Mrs. Cardini wrinkles her nose. “Oh, honey, no. Not for June. Bill and June—well. Nobody ever could have mistakenthatfor a love match, I tell you what. But…Bill never told you, huh? About Lucy?”

“Lucy?” Will says; it comes out slightly laughing, as though he finds this amusing, which he doesn’t. There’s nothing amusing about this at all; it’s that he’s realizing, in real time, that his body and brain have no idea how to react to what Mrs. Cardini is saying. “Uh, no, I—can’t say that I ever heard him mention that name once in my life. His life. Whoever’s, uh, life.”

Mrs. Cardini sighs and shakes her head. “Ah. Well. I guess that isn’t such a surprise—that was your father. He was how he was. He and my Roger were good friends when they were boys, you know, and he was hard-headed from the first, that Bill. All you Robertson men are made that way, that’s my theory. But the way I figure it, Bill opened his heart once in his life, and his daddy couldn’t help but crush it. He was never the same, after that. Neither of them were, I don’t think.”

“Him and…Lucy?” Will isn’t sure why he’s asking. Half of him is entirely certain he doesn’t want to know. “Whoever she was?”

“Bright girl,” Mrs. Cardini says, in the tones of a fond reminiscence. “Bill brought her ’round to the house a few times—think he wanted to show her off to us, since he knew his own father wouldn’t approve. Whip-smart, she was, and out of his league by a mile. It was a shame. She’d have been good for him, steadied out that temper, balanced out his foolish side. I tried totell Old Bill, but he never did take anybody seriously, especially back then. No talking to him.”

“Not to either of them, really,” Will says, a little wryly.

“Oh, Bill wasn’t so bad,” Mrs. Cardini says, waving a hand. Then, at the expression on Will’s face, she says, “All right, all right, I’ll grant you—he wasn’t exactly in the running for Father of the Year. But there were times, when he was young, when he might have gone a different way. I prayed on it, but…oh, you never know, do you? How things’ll work out, or why. That Lucy brought out the lighter side in him, I know that. He and June made each other so unhappy, I think, that they both forgot how to get there for themselves.”

“Why didn’t Old Bill like her?” Will asks. “Lucy, I mean. I think he liked my mother fine, or at least as much as he liked anyone. More than he liked my dad, maybe.”

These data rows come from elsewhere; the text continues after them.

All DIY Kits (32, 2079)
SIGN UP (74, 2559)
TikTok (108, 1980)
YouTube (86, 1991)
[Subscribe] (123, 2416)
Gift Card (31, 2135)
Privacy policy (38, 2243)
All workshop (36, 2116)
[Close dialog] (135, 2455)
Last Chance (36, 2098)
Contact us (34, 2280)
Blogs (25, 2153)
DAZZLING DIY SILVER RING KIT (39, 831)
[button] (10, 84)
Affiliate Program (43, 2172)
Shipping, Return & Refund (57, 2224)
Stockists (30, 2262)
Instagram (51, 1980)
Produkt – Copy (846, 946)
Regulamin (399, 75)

“I always thought so, too,” Mrs. Cardini says, with a sad little laugh. “The curse of the Robertson men, though, isn’t it? Their own fathers—” She pauses, looking suddenly and uncharacteristically stricken, as the words “don’t like them” seem to hang in the air, for all she hasn’t spoken them aloud. Will offers her a little nod, both acknowledging the truth of this unsaid statement and, though it’s odd to feel like he has this power with her now, allowing it. She lets out a breath, looking relieved, and continues. “Anyway. Lucy was a student in Columbus; I don’t remember now how she met your dad, but they made it work almost a year, kept it real quiet. But they kept it quiet because she’d been accepted early to some fancy graduate program—somewhere New Englandy, if I’m remembering right. Doesn’t matter, anyway; she was going away and Bill wasn’t supposed to. Stupid, since probably she would’ve been willing to come back if he’d stuck it out with her for a few years up north. Old Bill wasn’t a farsighted man, though. He thought Bill should settle down with a nice local girl, grew up here, knew what she was doing, just like he did, and like his father did before him.”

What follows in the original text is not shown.